Sarah Palin has been in the crosshairs of the mainstream media since the shooting of Arizona politician Gabrielle Giffords and 18 other individuals. The shooting was at the hands of a lone gunman who was apprehended and is now in custody. Some have accused Palin’s fiery rhetoric of instilling violence among her followers.
Palin is not the first individual to be accused of instilling passion in a group of followers. Everyone from Thomas Paine to Martin Luther King Jr. to Barack Obama has understood that words have power. Words cause people to act. Words cause people to change.
Palin’s rhetoric lacks the eloquence of King and logic of Paine, but it none the less has made people passionate about something.
People were shot and some of them died in Arizona.

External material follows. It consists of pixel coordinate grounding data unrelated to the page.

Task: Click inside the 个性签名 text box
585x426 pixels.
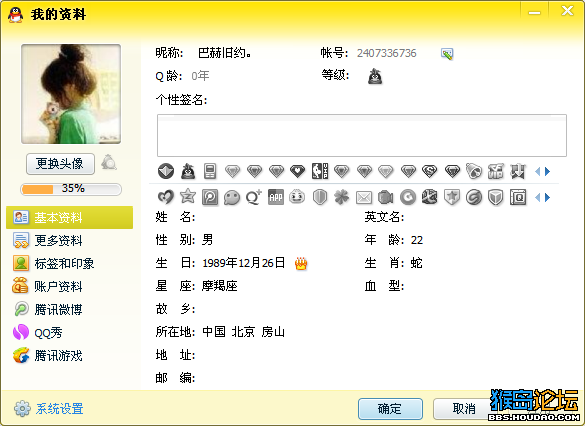Action: pos(362,135)
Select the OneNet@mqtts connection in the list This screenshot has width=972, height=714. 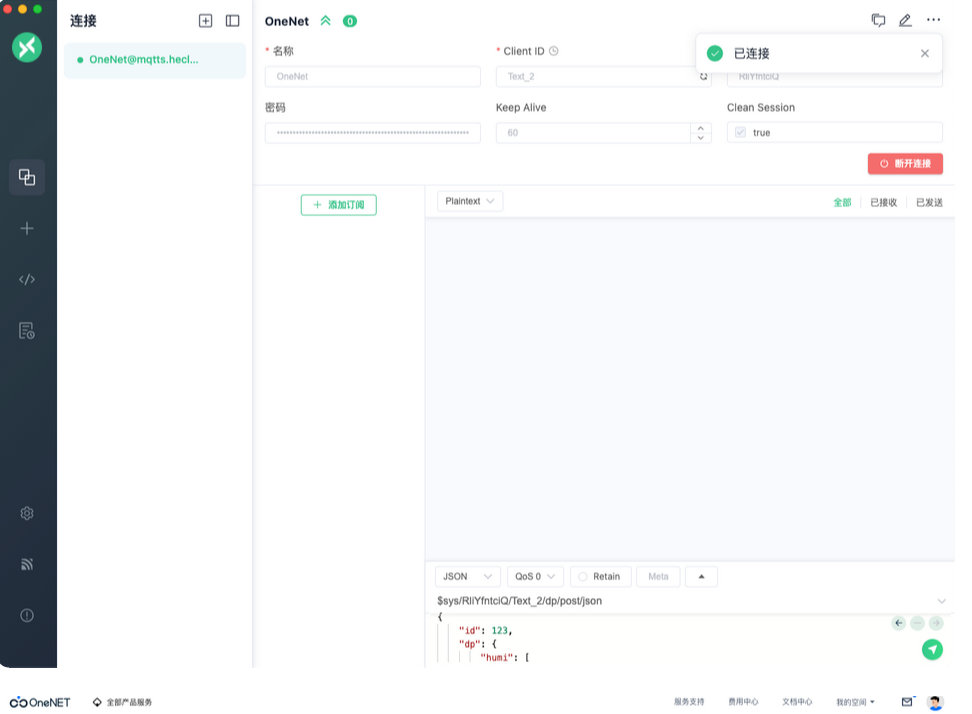click(143, 60)
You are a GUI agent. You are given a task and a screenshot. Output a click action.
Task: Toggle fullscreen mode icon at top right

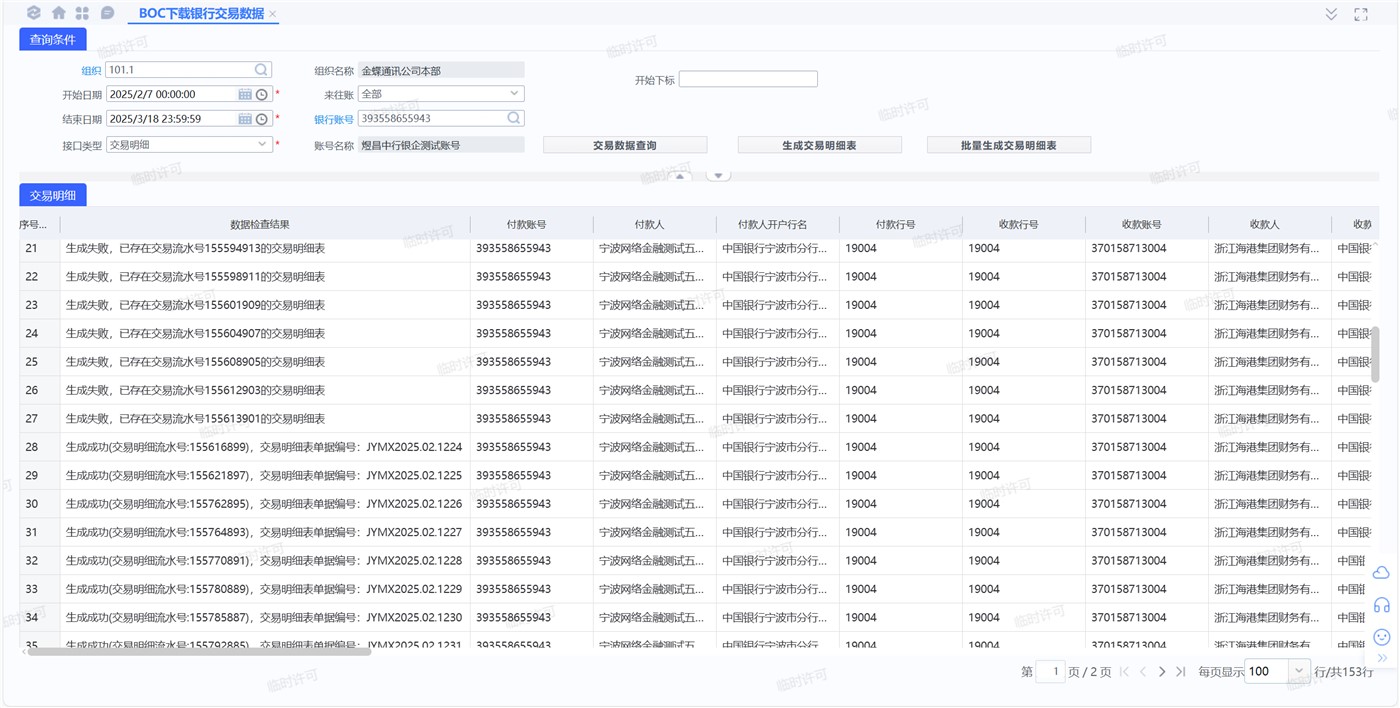(x=1360, y=14)
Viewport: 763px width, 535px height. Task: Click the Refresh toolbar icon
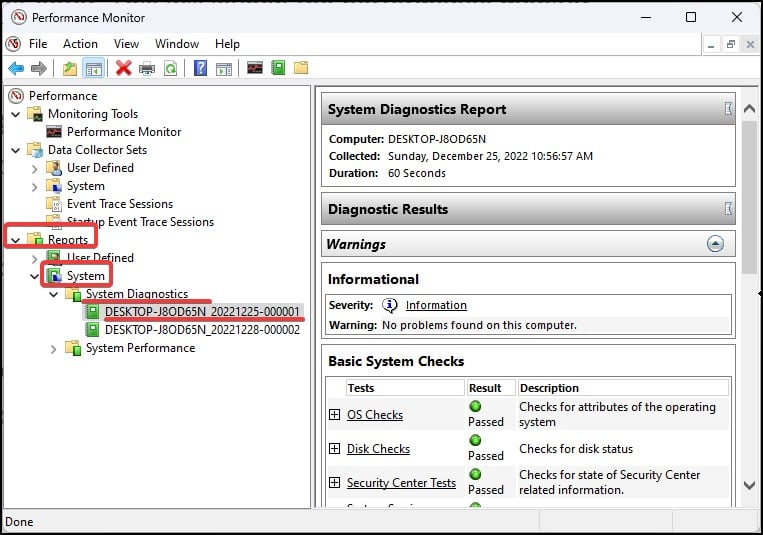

That is not the fault of Sarah Palin, that is not the fault of rhetoric, that is not the fault of the media. Words change individuals, but individuals make change. Jared Loughner showed no pious agenda, no logic, no passion. Instead he showed general apathy for the world. A feeling that all were unworthy. He didn’t just shoot a politician. He shot a nine year old girl. And if Sarah Palin had been in his crosshairs, I doubt he would have hesitated to pull the trigger.
Palin’s politics are her own business. Just like your politics are your own business. If you decide the appropriate course of political action in 2011 is to hero worship the people on Fox News, that is your prerogative. If Glen Beck advises you to buy stock in snot flavored bubble gum because its a true blue American product, and you do it and loose all your money. Glen Beck is not responsible for your economic downfall. We make our own decisions. Take heart in the words of others, but heed common sense.
This is not to say that we shouldn’t be careful with our words. Some people have obviously lost the ability to discern satire and overstatement from reality.
Words don’t kill people, bullets do and the person who’s shooting the gun is the one responsible. If you dislike Sarah Palin take issue with her platforms and stop blaming her for random acts of violence.